Written request: Reproduce the records below with every occurrence of "Screen dimensions" replaced by "Screen resolution", and leave everything else unchanged.

Recorded data:
★ ★ ★ ★

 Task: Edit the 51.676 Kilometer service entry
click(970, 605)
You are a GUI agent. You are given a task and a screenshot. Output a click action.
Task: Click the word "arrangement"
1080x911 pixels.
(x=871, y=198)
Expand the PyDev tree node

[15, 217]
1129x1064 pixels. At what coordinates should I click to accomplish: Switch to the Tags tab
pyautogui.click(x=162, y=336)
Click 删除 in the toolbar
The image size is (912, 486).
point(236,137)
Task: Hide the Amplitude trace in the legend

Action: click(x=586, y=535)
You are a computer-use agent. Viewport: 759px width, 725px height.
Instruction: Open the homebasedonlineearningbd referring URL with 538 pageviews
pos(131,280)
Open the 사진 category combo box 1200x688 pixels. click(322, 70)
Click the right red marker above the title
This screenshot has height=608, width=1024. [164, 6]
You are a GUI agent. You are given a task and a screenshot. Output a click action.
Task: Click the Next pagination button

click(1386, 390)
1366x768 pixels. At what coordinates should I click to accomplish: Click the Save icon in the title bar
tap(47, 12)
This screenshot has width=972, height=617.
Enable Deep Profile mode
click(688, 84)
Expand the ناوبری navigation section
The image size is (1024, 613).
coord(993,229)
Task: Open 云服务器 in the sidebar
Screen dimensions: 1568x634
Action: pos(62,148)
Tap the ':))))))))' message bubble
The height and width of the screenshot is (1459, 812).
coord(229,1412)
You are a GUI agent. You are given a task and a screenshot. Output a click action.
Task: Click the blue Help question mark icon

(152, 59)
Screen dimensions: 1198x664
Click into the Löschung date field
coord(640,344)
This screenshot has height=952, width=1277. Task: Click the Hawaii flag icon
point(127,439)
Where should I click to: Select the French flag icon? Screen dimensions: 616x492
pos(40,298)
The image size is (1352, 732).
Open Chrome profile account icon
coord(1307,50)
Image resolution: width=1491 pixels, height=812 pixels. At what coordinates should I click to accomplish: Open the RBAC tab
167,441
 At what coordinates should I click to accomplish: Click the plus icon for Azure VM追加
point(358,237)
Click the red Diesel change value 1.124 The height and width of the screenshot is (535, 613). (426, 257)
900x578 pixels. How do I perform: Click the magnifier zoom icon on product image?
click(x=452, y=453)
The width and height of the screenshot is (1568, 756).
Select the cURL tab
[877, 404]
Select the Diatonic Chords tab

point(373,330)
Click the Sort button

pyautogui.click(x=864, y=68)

★ ★ ★ ★

Answer to this exercise:
 Task: Edit the 51.676 Kilometer service entry
click(970, 605)
You are a GUI agent. You are given a task and a screenshot. Output a click action.
Task: Click the word "arrangement"
1080x911 pixels.
(x=871, y=198)
Expand the PyDev tree node

[15, 217]
1129x1064 pixels. At what coordinates should I click to accomplish: Switch to the Tags tab
pyautogui.click(x=162, y=336)
Click 删除 in the toolbar
The image size is (912, 486).
point(236,137)
Task: Hide the Amplitude trace in the legend

Action: click(x=586, y=535)
You are a computer-use agent. Viewport: 759px width, 725px height.
Instruction: Open the homebasedonlineearningbd referring URL with 538 pageviews
pos(131,280)
Open the 사진 category combo box 1200x688 pixels. click(322, 70)
Click the right red marker above the title
This screenshot has height=608, width=1024. [164, 6]
You are a GUI agent. You are given a task and a screenshot. Output a click action.
Task: Click the Next pagination button

click(1386, 390)
1366x768 pixels. At what coordinates should I click to accomplish: Click the Save icon in the title bar
tap(47, 12)
This screenshot has width=972, height=617.
Enable Deep Profile mode
click(688, 84)
Expand the ناوبری navigation section
The image size is (1024, 613).
coord(993,229)
Task: Open 云服务器 in the sidebar
Screen resolution: 1568x634
Action: pos(62,148)
Tap the ':))))))))' message bubble
The height and width of the screenshot is (1459, 812).
coord(229,1412)
You are a GUI agent. You are given a task and a screenshot. Output a click action.
Task: Click the blue Help question mark icon

(152, 59)
Screen resolution: 1198x664
Click into the Löschung date field
coord(640,344)
This screenshot has height=952, width=1277. Task: Click the Hawaii flag icon
point(127,439)
Where should I click to: Select the French flag icon? Screen resolution: 616x492
pos(40,298)
The image size is (1352, 732).
Open Chrome profile account icon
coord(1307,50)
Image resolution: width=1491 pixels, height=812 pixels. At what coordinates should I click to accomplish: Open the RBAC tab
167,441
 At what coordinates should I click to accomplish: Click the plus icon for Azure VM追加
point(358,237)
Click the red Diesel change value 1.124 The height and width of the screenshot is (535, 613). (426, 257)
900x578 pixels. How do I perform: Click the magnifier zoom icon on product image?
click(x=452, y=453)
The width and height of the screenshot is (1568, 756).
Select the cURL tab
[877, 404]
Select the Diatonic Chords tab

point(373,330)
Click the Sort button

pyautogui.click(x=864, y=68)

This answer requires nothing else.